The Trump administration wants to do away with this kind of civil rights case, and not just at the federal criminal justice agency; according to the Post, similar measures are underway at the Department of Housing and Urban Development and the Department of Education.

Changes to civil rights law could greatly impact LGBTQ Americans. Even though the Civil Rights Act does not expressly include sexual orientation and gender identity as protected classes alongside race, religion, and other such groups, the prohibition against ‘sex’ discrimination has been extended to include LGBTQ people in previous legal verdicts.

Doing away with disparate impact regulations could make civil rights protections a lot harder to enforce, and suggests that the Trump administration wants to see civil rights laws applied only in the most purely literal sense — to avoid their protections being extended to anyone not explicitly protected. And, to argue that any unintended or secondary discrimination is not really discrimination at all.

Sarah Kate Ellis, the CEO of GLAAD, said the proposals to roll back federal anti-discrimination laws are just the latest example of Trump’s chipping away at the rights of marginalized Americans.

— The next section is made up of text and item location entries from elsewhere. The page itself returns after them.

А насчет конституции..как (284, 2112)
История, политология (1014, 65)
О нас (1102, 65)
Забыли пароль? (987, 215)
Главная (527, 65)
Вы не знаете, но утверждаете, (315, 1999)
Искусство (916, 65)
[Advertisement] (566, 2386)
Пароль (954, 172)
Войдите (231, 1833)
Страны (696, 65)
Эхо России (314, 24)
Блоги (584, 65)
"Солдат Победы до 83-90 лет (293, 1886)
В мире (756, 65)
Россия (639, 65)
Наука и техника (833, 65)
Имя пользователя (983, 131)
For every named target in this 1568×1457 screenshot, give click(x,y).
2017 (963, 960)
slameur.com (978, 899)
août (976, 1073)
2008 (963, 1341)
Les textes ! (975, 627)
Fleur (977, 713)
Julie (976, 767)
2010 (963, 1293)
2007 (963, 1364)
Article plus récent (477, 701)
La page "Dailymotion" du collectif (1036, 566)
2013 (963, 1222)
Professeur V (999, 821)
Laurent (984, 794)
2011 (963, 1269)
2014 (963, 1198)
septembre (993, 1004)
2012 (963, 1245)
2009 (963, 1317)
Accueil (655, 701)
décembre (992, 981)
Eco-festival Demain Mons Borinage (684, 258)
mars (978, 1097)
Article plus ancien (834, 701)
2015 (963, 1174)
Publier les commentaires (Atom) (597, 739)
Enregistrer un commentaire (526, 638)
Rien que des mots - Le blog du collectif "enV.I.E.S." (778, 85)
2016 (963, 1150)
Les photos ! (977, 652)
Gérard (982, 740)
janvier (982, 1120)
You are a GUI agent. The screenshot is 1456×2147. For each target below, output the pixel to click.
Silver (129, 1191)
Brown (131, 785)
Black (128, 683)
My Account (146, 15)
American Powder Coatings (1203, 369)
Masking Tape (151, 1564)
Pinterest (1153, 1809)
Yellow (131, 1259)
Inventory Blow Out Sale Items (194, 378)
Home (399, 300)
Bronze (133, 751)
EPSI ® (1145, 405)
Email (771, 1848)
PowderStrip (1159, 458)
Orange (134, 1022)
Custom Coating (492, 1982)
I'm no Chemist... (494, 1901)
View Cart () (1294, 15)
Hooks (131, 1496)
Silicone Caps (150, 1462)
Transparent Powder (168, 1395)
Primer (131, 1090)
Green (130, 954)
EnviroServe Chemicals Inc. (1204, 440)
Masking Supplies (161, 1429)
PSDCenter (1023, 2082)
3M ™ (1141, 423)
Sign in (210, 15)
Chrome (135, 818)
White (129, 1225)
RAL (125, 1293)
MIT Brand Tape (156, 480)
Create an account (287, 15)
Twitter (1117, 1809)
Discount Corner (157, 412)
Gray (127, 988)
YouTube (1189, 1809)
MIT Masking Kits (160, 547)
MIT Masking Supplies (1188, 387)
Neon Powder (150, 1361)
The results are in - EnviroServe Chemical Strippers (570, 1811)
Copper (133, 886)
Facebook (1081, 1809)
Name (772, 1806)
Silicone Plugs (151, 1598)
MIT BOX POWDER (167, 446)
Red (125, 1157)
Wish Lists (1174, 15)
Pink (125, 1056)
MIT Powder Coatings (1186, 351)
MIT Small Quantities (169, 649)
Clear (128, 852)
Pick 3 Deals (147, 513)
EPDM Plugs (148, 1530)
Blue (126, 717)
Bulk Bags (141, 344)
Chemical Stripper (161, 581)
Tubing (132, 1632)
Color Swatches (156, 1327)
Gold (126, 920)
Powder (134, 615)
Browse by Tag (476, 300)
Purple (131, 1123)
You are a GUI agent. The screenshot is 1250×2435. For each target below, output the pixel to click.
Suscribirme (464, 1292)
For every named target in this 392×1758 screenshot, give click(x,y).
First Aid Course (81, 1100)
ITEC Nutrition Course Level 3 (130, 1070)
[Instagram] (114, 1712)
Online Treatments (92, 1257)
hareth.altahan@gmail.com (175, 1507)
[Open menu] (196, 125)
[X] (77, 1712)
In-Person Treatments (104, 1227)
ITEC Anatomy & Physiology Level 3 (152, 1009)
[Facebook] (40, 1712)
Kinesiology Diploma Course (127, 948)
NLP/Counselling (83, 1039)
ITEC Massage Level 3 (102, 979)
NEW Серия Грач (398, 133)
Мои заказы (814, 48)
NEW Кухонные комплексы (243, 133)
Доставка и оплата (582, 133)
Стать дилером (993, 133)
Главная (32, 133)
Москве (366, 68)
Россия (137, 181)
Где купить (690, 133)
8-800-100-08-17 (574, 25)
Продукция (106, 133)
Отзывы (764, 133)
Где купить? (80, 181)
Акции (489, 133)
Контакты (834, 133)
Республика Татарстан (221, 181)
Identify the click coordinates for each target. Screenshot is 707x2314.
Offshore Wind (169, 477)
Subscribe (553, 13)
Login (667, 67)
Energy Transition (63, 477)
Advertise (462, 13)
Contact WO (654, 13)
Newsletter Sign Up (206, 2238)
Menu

“Either the Trump Administration is blissfully ignorant or just simply unwilling to understand the depth of discrimination that exists in the United States. But one thing is certain: if you are a part of a marginalized community, President Trump wants nothing to do with you,” said Ellis in a statement Thursday. “These attacks on LGBTQ and other marginalized people must stop.”

There is a glimmer of hope for LGBTQ people in the face of Trump considering changes to anti-discrimination law. With Congress flipped to the Democrats and Nancy Pelosi re-taking the title of Speaker of the House, it’s likely that the Equality Act will be reintroduced in 2019. The bill would add sexual orientation and gender identity language to the Civil Rights Act, and would become the only federal nondiscrimination protection ever offered to LGBTQ Americans.